*Written task:* Copy out the following lines word for word, with nothing left out or changed.

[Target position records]

+--

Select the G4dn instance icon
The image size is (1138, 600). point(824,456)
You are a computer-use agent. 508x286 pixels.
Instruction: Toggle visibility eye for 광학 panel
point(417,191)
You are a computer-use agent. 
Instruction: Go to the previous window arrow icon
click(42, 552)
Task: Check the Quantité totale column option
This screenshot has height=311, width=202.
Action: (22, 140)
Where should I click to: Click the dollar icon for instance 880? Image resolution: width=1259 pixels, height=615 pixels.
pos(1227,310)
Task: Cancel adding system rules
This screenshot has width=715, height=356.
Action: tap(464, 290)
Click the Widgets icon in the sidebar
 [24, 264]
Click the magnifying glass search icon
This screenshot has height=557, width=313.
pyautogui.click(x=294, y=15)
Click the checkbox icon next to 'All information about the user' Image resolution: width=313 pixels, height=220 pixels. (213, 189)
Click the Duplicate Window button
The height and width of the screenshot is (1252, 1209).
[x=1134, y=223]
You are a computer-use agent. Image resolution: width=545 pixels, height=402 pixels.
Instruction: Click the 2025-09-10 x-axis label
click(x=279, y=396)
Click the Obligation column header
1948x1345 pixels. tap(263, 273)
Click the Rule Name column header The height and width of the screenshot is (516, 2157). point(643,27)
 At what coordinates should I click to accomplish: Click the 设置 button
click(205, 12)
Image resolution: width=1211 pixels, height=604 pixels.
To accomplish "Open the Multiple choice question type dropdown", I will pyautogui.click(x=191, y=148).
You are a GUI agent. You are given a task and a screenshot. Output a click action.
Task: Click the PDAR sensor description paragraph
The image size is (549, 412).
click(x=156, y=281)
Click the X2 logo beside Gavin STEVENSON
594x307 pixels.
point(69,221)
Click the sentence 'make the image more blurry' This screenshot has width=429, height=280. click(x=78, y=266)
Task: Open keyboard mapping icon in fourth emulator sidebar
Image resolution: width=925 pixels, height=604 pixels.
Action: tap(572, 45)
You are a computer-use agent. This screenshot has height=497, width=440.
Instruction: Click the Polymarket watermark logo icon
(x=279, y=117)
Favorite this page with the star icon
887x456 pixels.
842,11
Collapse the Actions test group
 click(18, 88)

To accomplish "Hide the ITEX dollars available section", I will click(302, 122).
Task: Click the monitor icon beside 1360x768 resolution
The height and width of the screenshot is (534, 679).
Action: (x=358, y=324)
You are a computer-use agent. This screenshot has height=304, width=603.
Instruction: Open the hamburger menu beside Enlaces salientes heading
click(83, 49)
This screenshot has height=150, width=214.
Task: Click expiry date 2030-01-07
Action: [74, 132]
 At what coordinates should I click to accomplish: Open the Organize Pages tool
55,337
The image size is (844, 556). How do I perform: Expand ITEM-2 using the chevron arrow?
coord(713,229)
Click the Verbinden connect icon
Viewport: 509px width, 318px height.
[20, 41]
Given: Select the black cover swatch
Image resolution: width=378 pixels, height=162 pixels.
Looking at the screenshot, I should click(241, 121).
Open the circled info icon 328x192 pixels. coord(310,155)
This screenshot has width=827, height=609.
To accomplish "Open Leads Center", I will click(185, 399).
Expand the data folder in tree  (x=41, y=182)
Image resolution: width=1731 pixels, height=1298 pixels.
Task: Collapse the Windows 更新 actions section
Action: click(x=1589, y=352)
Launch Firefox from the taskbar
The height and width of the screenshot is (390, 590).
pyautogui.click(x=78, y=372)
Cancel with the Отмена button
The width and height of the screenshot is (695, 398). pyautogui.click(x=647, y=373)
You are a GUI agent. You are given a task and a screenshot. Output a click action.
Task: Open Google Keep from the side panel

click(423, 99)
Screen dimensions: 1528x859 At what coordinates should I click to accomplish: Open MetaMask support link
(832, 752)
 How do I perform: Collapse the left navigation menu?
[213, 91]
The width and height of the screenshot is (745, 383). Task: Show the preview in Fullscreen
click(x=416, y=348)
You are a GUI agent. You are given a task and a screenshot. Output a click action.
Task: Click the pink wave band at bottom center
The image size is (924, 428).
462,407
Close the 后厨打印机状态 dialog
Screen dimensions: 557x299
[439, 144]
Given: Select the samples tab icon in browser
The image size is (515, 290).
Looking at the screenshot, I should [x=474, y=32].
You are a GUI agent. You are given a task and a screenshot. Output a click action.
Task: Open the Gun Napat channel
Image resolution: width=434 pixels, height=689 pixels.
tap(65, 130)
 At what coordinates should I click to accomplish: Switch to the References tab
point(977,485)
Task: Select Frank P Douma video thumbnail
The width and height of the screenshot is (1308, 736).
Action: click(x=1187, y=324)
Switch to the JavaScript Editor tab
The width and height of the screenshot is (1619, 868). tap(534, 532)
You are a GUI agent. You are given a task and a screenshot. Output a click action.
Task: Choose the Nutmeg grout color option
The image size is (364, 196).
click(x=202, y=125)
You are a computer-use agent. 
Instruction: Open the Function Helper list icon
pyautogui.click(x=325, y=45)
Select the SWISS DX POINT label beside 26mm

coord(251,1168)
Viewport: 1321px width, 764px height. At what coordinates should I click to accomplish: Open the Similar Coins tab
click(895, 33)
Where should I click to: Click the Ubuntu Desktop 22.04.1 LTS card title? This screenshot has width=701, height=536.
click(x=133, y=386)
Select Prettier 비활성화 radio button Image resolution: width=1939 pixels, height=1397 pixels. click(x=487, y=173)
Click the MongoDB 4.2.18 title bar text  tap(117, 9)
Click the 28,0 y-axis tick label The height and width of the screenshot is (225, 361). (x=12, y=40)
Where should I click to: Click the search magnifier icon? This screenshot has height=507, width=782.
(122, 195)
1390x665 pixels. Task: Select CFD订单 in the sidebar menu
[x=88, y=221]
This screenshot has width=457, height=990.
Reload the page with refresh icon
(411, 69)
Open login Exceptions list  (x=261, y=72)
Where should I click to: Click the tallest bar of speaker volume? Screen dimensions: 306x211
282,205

+--

*Output below:*
Select the G4dn instance icon
The image size is (1138, 600). point(824,456)
You are a computer-use agent. 508x286 pixels.
Instruction: Toggle visibility eye for 광학 panel
point(417,191)
You are a computer-use agent. 
Instruction: Go to the previous window arrow icon
click(42, 552)
Task: Check the Quantité totale column option
This screenshot has height=311, width=202.
Action: (22, 140)
Where should I click to: Click the dollar icon for instance 880? Image resolution: width=1259 pixels, height=615 pixels.
pos(1227,310)
Task: Cancel adding system rules
This screenshot has width=715, height=356.
Action: tap(464, 290)
Click the Widgets icon in the sidebar
 [24, 264]
Click the magnifying glass search icon
This screenshot has height=557, width=313.
pyautogui.click(x=294, y=15)
Click the checkbox icon next to 'All information about the user' Image resolution: width=313 pixels, height=220 pixels. (213, 189)
Click the Duplicate Window button
The height and width of the screenshot is (1252, 1209).
[x=1134, y=223]
You are a computer-use agent. Image resolution: width=545 pixels, height=402 pixels.
Instruction: Click the 2025-09-10 x-axis label
click(x=279, y=396)
Click the Obligation column header
1948x1345 pixels. tap(263, 273)
Click the Rule Name column header The height and width of the screenshot is (516, 2157). point(643,27)
 At what coordinates should I click to accomplish: Click the 设置 button
click(205, 12)
Image resolution: width=1211 pixels, height=604 pixels.
To accomplish "Open the Multiple choice question type dropdown", I will pyautogui.click(x=191, y=148).
You are a GUI agent. You are given a task and a screenshot. Output a click action.
Task: Click the PDAR sensor description paragraph
The image size is (549, 412).
click(x=156, y=281)
Click the X2 logo beside Gavin STEVENSON
594x307 pixels.
point(69,221)
Click the sentence 'make the image more blurry' This screenshot has width=429, height=280. click(x=78, y=266)
Task: Open keyboard mapping icon in fourth emulator sidebar
Image resolution: width=925 pixels, height=604 pixels.
Action: tap(572, 45)
You are a computer-use agent. This screenshot has height=497, width=440.
Instruction: Click the Polymarket watermark logo icon
(x=279, y=117)
Favorite this page with the star icon
887x456 pixels.
842,11
Collapse the Actions test group
 click(18, 88)

To accomplish "Hide the ITEX dollars available section", I will click(302, 122).
Task: Click the monitor icon beside 1360x768 resolution
The height and width of the screenshot is (534, 679).
Action: (x=358, y=324)
You are a computer-use agent. This screenshot has height=304, width=603.
Instruction: Open the hamburger menu beside Enlaces salientes heading
click(83, 49)
This screenshot has height=150, width=214.
Task: Click expiry date 2030-01-07
Action: [74, 132]
 At what coordinates should I click to accomplish: Open the Organize Pages tool
55,337
The image size is (844, 556). How do I perform: Expand ITEM-2 using the chevron arrow?
coord(713,229)
Click the Verbinden connect icon
Viewport: 509px width, 318px height.
[20, 41]
Given: Select the black cover swatch
Image resolution: width=378 pixels, height=162 pixels.
Looking at the screenshot, I should click(241, 121).
Open the circled info icon 328x192 pixels. coord(310,155)
This screenshot has width=827, height=609.
To accomplish "Open Leads Center", I will click(185, 399).
Expand the data folder in tree  (x=41, y=182)
Image resolution: width=1731 pixels, height=1298 pixels.
Task: Collapse the Windows 更新 actions section
Action: click(x=1589, y=352)
Launch Firefox from the taskbar
The height and width of the screenshot is (390, 590).
pyautogui.click(x=78, y=372)
Cancel with the Отмена button
The width and height of the screenshot is (695, 398). pyautogui.click(x=647, y=373)
You are a GUI agent. You are given a task and a screenshot. Output a click action.
Task: Open Google Keep from the side panel

click(423, 99)
Screen dimensions: 1528x859 At what coordinates should I click to accomplish: Open MetaMask support link
(832, 752)
 How do I perform: Collapse the left navigation menu?
[213, 91]
The width and height of the screenshot is (745, 383). Task: Show the preview in Fullscreen
click(x=416, y=348)
You are a GUI agent. You are given a task and a screenshot. Output a click action.
Task: Click the pink wave band at bottom center
The image size is (924, 428).
462,407
Close the 后厨打印机状态 dialog
Screen dimensions: 557x299
[439, 144]
Given: Select the samples tab icon in browser
The image size is (515, 290).
Looking at the screenshot, I should [x=474, y=32].
You are a GUI agent. You are given a task and a screenshot. Output a click action.
Task: Open the Gun Napat channel
Image resolution: width=434 pixels, height=689 pixels.
tap(65, 130)
 At what coordinates should I click to accomplish: Switch to the References tab
point(977,485)
Task: Select Frank P Douma video thumbnail
The width and height of the screenshot is (1308, 736).
Action: click(x=1187, y=324)
Switch to the JavaScript Editor tab
The width and height of the screenshot is (1619, 868). tap(534, 532)
You are a GUI agent. You are given a task and a screenshot. Output a click action.
Task: Choose the Nutmeg grout color option
The image size is (364, 196).
click(x=202, y=125)
You are a computer-use agent. 
Instruction: Open the Function Helper list icon
pyautogui.click(x=325, y=45)
Select the SWISS DX POINT label beside 26mm

coord(251,1168)
Viewport: 1321px width, 764px height. At what coordinates should I click to accomplish: Open the Similar Coins tab
click(895, 33)
Where should I click to: Click the Ubuntu Desktop 22.04.1 LTS card title? This screenshot has width=701, height=536.
click(x=133, y=386)
Select Prettier 비활성화 radio button Image resolution: width=1939 pixels, height=1397 pixels. click(x=487, y=173)
Click the MongoDB 4.2.18 title bar text  tap(117, 9)
Click the 28,0 y-axis tick label The height and width of the screenshot is (225, 361). (x=12, y=40)
Where should I click to: Click the search magnifier icon? This screenshot has height=507, width=782.
(122, 195)
1390x665 pixels. Task: Select CFD订单 in the sidebar menu
[x=88, y=221]
This screenshot has width=457, height=990.
Reload the page with refresh icon
(411, 69)
Open login Exceptions list  (x=261, y=72)
Where should I click to: Click the tallest bar of speaker volume? Screen dimensions: 306x211
282,205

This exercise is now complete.